STORED RECORDS.
○ ○ ○ ○

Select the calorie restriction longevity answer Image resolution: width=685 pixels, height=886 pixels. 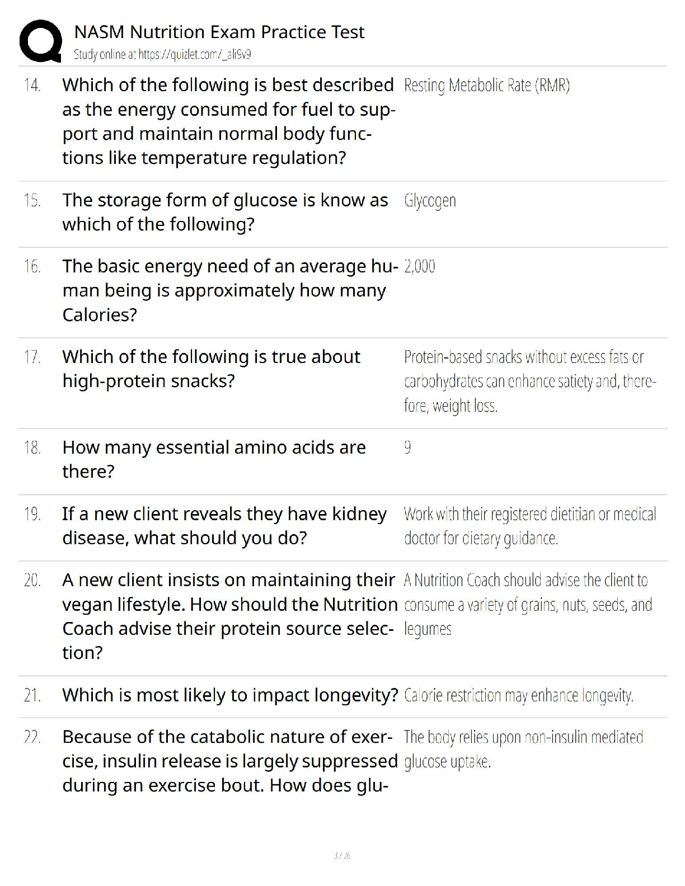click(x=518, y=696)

○ ○ ○ ○

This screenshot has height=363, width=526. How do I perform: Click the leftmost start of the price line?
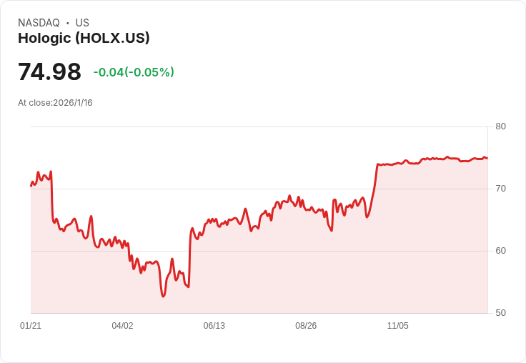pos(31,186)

○ ○ ○ ○

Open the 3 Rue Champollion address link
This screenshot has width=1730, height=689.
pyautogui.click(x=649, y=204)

○ ○ ○ ○

STATED TASK.
Echo the lines of the listing starting at the one containing "Open the 3 Rue Champollion address link" and ending at the one containing "pyautogui.click(x=649, y=204)", both included.

TASK ANSWER.
Open the 3 Rue Champollion address link
This screenshot has width=1730, height=689.
pyautogui.click(x=649, y=204)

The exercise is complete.